Range queries (`$lt`, `$lte`, `$gt`, `$gte`) on large datasets may experience reduced accuracy.

**Optimization Strategy**:
```typescript
// ❌ High-cardinality range at scale
metadata: {
  timestamp_ms: 1704067200123
}
filter: { timestamp_ms: { $gte: 1704067200000 } }

// ✅ Bucketed into discrete values
metadata: {
  timestamp_bucket: "2025-01-01-00:00",  // 1-hour buckets
  timestamp_ms: 1704067200123  // Original (non-indexed)
}
filter: {
  timestamp_bucket: {
    $in: ["2025-01-01-00:00", "2025-01-01-01:00"]
  }
}
```

**When This Matters**:
- Time-based filtering over months/years
- User IDs, transaction IDs (UUID ranges)
- Any high-cardinality continuous data

**Alternative**: Use equality filters (`$eq`, `$in`) with bucketed values.

---

### Tip 2: List Vectors Operation (Added August 2025)

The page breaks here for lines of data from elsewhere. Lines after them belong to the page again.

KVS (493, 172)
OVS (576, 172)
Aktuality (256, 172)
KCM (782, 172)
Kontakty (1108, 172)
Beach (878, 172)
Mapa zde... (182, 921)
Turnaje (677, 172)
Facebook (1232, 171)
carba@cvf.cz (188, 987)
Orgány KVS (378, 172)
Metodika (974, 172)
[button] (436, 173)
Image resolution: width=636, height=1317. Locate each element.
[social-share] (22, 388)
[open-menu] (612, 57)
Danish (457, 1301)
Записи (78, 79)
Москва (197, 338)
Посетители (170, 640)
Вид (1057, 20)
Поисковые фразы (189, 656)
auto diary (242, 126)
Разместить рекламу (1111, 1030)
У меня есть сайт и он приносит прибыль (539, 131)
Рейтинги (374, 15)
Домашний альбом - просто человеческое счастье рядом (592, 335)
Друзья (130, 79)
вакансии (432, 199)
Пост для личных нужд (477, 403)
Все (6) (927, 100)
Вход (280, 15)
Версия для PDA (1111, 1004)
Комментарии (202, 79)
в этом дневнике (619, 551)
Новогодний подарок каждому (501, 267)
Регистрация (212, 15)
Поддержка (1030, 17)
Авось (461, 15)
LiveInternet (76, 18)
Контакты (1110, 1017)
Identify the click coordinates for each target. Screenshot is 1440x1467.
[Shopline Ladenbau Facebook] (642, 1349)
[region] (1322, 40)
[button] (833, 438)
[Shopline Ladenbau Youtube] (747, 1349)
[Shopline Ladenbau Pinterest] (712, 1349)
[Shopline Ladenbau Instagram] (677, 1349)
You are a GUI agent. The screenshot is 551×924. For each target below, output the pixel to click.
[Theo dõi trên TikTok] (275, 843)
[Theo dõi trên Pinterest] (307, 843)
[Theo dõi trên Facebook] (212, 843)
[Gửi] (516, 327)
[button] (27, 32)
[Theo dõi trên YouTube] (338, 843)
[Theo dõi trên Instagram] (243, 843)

**Source**: [Vectorize Changelog](https://developers.cloudflare.com/vectorize/platform/changelog/)

Vectorize V2 added support for the `list-vectors` operation for paginated iteration through vector IDs.

**Use Cases**:
- Auditing vector collections
- Bulk vector operations
- Debugging index contents

**API**:
```typescript
const result = await env.VECTORIZE_INDEX.list({
  limit: 1000,  // Max 1000 per page
  cursor?: string
});

// result.vectors: Array<{ id: string }>
// result.cursor: string | undefined
// result.count: number

// Pagination example
let cursor: string | undefined;
const allVectorIds: string[] = [];

do {
  const result = await env.VECTORIZE_INDEX.list({
    limit: 1000,
    cursor
  });
  allVectorIds.push(...result.vectors.map(v => v.id));
  cursor = result.cursor;
} while (cursor);
```

**Limitations**:
- Returns IDs only (not values or metadata)
- Max 1000 vectors per page
- Use cursor for pagination

---

## Official Documentation

- **Vectorize V2 Docs**: https://developers.cloudflare.com/vectorize/
- **V2 Changelog**: https://developers.cloudflare.com/vectorize/platform/changelog/
- **V1 to V2 Migration**: https://developers.cloudflare.com/vectorize/reference/transition-vectorize-legacy/
- **Metadata Filtering**: https://developers.cloudflare.com/vectorize/reference/metadata-filtering/
- **Workers AI Models**: https://developers.cloudflare.com/workers-ai/models/

---

**Status**: Production Ready ✅ (Vectorize V2 GA - September 2024)
**Last Updated**: 2026-01-21
**Token Savings**: ~70%
**Errors Prevented**: 14 (includes V2 breaking changes, testing setup, TypeScript types)
**Changes**: Added 4 new errors (wrangler --json, TypeScript types, Windows dev, topK limits), batch performance best practices, query accuracy modes, testing setup, community tips on range queries and list-vectors operation.